- [Task goal]
Arrange the lines below as a numbered list, skipping any blank lines.

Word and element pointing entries
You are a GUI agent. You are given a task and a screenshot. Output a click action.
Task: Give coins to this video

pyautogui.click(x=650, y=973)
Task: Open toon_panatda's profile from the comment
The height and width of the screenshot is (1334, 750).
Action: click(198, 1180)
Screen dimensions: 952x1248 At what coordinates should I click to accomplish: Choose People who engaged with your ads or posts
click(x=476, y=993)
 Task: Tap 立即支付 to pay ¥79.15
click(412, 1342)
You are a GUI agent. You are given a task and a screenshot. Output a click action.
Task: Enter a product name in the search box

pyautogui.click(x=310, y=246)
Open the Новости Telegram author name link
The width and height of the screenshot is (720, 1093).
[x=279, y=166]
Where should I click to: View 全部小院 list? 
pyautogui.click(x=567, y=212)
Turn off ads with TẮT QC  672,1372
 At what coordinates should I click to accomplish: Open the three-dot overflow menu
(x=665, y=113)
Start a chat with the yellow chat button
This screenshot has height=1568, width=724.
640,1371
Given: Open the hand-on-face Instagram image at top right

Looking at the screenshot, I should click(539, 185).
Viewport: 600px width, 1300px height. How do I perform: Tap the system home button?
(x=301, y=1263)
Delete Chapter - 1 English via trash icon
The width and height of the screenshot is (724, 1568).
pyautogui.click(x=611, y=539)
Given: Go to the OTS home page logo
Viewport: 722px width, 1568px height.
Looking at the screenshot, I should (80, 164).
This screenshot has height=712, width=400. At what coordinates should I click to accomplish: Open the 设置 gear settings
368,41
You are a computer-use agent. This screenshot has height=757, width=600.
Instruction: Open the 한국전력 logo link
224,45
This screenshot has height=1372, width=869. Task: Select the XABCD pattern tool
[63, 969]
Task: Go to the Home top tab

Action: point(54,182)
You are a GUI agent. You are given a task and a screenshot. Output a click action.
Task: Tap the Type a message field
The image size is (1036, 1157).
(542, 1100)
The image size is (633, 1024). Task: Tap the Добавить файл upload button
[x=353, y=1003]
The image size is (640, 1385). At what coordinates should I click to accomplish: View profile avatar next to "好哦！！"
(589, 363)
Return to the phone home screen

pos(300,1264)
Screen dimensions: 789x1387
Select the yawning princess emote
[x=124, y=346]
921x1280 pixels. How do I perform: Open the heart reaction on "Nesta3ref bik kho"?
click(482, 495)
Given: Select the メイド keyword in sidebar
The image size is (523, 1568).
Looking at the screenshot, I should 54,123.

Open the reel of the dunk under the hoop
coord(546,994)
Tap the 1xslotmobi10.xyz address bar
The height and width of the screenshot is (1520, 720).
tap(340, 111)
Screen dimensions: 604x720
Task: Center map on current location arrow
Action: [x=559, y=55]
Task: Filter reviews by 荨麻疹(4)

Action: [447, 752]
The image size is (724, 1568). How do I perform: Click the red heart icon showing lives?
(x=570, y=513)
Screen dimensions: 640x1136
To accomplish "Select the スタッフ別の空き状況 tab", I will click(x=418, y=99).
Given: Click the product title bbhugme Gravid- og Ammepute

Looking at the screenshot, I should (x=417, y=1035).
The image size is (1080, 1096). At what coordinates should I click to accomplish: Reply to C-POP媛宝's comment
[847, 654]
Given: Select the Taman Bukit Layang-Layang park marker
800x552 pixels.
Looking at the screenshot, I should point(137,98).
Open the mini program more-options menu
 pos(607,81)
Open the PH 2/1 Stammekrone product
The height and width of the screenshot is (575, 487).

- [Result]
1. You are a GUI agent. You are given a task and a screenshot. Output a click action.
2. Task: Give coins to this video
3. pyautogui.click(x=650, y=973)
4. Task: Open toon_panatda's profile from the comment
5. The height and width of the screenshot is (1334, 750).
6. Action: click(198, 1180)
7. Screen dimensions: 952x1248 At what coordinates should I click to accomplish: Choose People who engaged with your ads or posts
8. click(x=476, y=993)
9.  Task: Tap 立即支付 to pay ¥79.15
10. click(412, 1342)
11. You are a GUI agent. You are given a task and a screenshot. Output a click action.
12. Task: Enter a product name in the search box
13. pyautogui.click(x=310, y=246)
14. Open the Новости Telegram author name link
15. The width and height of the screenshot is (720, 1093).
16. [x=279, y=166]
17. Where should I click to: View 全部小院 list? 
18. pyautogui.click(x=567, y=212)
19. Turn off ads with TẮT QC  672,1372
20.  At what coordinates should I click to accomplish: Open the three-dot overflow menu
21. (x=665, y=113)
22. Start a chat with the yellow chat button
23. This screenshot has height=1568, width=724.
24. 640,1371
25. Given: Open the hand-on-face Instagram image at top right
26. Looking at the screenshot, I should click(539, 185).
27. Viewport: 600px width, 1300px height. How do I perform: Tap the system home button?
28. (x=301, y=1263)
29. Delete Chapter - 1 English via trash icon
30. The width and height of the screenshot is (724, 1568).
31. pyautogui.click(x=611, y=539)
32. Given: Go to the OTS home page logo
33. Viewport: 722px width, 1568px height.
34. Looking at the screenshot, I should (80, 164).
35. This screenshot has height=712, width=400. At what coordinates should I click to accomplish: Open the 设置 gear settings
36. 368,41
37. You are a computer-use agent. This screenshot has height=757, width=600.
38. Instruction: Open the 한국전력 logo link
39. 224,45
40. This screenshot has height=1372, width=869. Task: Select the XABCD pattern tool
41. [63, 969]
42. Task: Go to the Home top tab
43. Action: point(54,182)
44. You are a GUI agent. You are given a task and a screenshot. Output a click action.
45. Task: Tap the Type a message field
46. The image size is (1036, 1157).
47. (542, 1100)
48. The image size is (633, 1024). Task: Tap the Добавить файл upload button
49. [x=353, y=1003]
50. The image size is (640, 1385). At what coordinates should I click to accomplish: View profile avatar next to "好哦！！"
51. (589, 363)
52. Return to the phone home screen
53. pos(300,1264)
54. Screen dimensions: 789x1387
55. Select the yawning princess emote
56. [x=124, y=346]
57. 921x1280 pixels. How do I perform: Open the heart reaction on "Nesta3ref bik kho"?
58. click(482, 495)
59. Given: Select the メイド keyword in sidebar
60. The image size is (523, 1568).
61. Looking at the screenshot, I should 54,123.
62. Open the reel of the dunk under the hoop
63. coord(546,994)
64. Tap the 1xslotmobi10.xyz address bar
65. The height and width of the screenshot is (1520, 720).
66. tap(340, 111)
67. Screen dimensions: 604x720
68. Task: Center map on current location arrow
69. Action: [x=559, y=55]
70. Task: Filter reviews by 荨麻疹(4)
71. Action: [447, 752]
72. The image size is (724, 1568). How do I perform: Click the red heart icon showing lives?
73. (x=570, y=513)
74. Screen dimensions: 640x1136
75. To accomplish "Select the スタッフ別の空き状況 tab", I will click(x=418, y=99).
76. Given: Click the product title bbhugme Gravid- og Ammepute
77. Looking at the screenshot, I should (x=417, y=1035).
78. The image size is (1080, 1096). At what coordinates should I click to accomplish: Reply to C-POP媛宝's comment
79. [847, 654]
80. Given: Select the Taman Bukit Layang-Layang park marker
81. 800x552 pixels.
82. Looking at the screenshot, I should point(137,98).
83. Open the mini program more-options menu
84.  pos(607,81)
85. Open the PH 2/1 Stammekrone product
86. The height and width of the screenshot is (575, 487).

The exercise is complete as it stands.